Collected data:
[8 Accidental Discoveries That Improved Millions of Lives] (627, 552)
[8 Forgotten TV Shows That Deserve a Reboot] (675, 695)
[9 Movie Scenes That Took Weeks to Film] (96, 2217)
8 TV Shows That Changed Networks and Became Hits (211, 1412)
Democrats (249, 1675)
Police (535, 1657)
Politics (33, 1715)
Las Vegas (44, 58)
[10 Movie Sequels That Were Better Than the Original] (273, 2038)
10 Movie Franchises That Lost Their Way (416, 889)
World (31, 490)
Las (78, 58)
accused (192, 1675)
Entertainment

◆ Exercise brief ◆
Among the entries, how many lines include the word "Shows"? Give only the number.

◆ Result ◆
2